目次:1.簡単な歴史 2.測定とは何か 3.物理科学と工学における測定 4.生命科学と医学と健康における測定 5.行動科学における測定 6.社会科学と経済学と商業と公共政策における測定 7.測定と理解
測定全般を薄く広く扱っているが、熱が一番あるのは知能指数や物価指数みたいな、社会科学である程度の統計解析が必要なところだ。恐らく、この辺りが著者の本領なのだろう。つまり、「長さ」や「重さ」みたいに、現実世界に確固としてあるものを正確に測定するというところではなく、測定行為自体が測定対象を構築するような分野に重点がある。統計哲学的にも面白い分野だ。
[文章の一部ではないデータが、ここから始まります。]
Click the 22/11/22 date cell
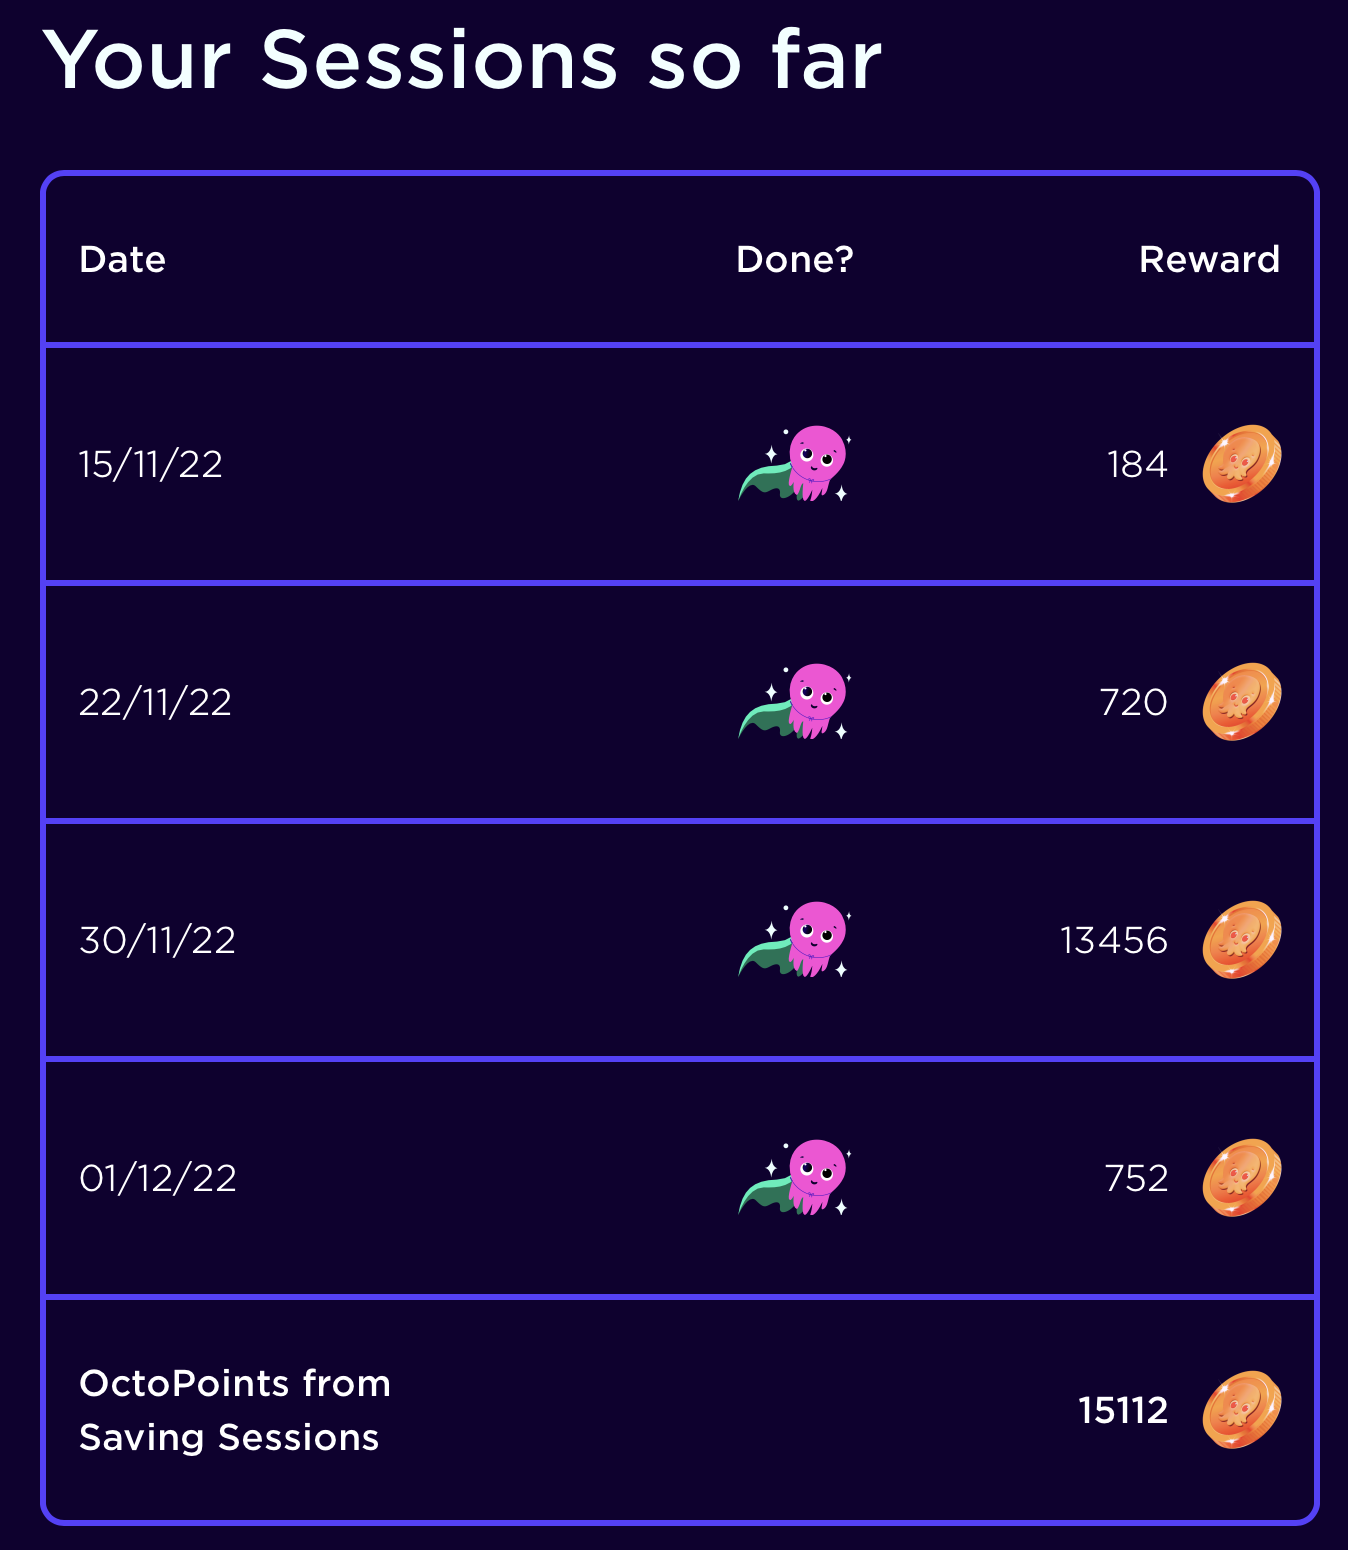 pos(155,702)
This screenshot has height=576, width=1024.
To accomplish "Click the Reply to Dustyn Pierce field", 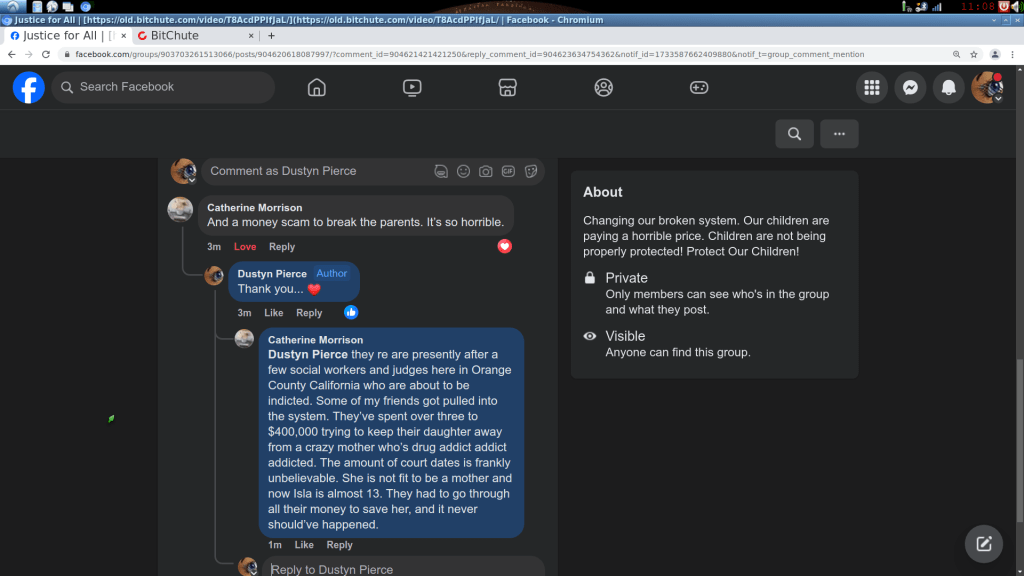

反面、「メートルの定義」みたいな理科的な話も少しあるが、内容は薄く、多分、別の本を当てるべきなんだろう。また、工業的な意味での測定・測量や、品質管理で問題になるような測定などにはほとんど触れられていない。基本的には社会科学の分野で測定という行為にまつわるあれこれを論じている部分が熱い。
例えば、世界の大学のランキングみたいな話は定期的に話題になるが、一体大学の性能をどうやって測定しているのか。もちろん、様々な指標を組み合わせて適当に算出しているが、指標を設定自体が測定対象を歪めるということがある。たとえば、指標のために大学を最適化する動機が作用するし、単純なインチキ、たとえば燃費不正計測みたいなこともある。
わたしが特に面白いと思ったのはその辺りだが、誰が読んでもそれぞれ面白い部分を拾えると思う。個々の分野については物足りない部分もあるが、全体的に読みやすい。
A good reading. The best part of this book deals with measurements in social sciences.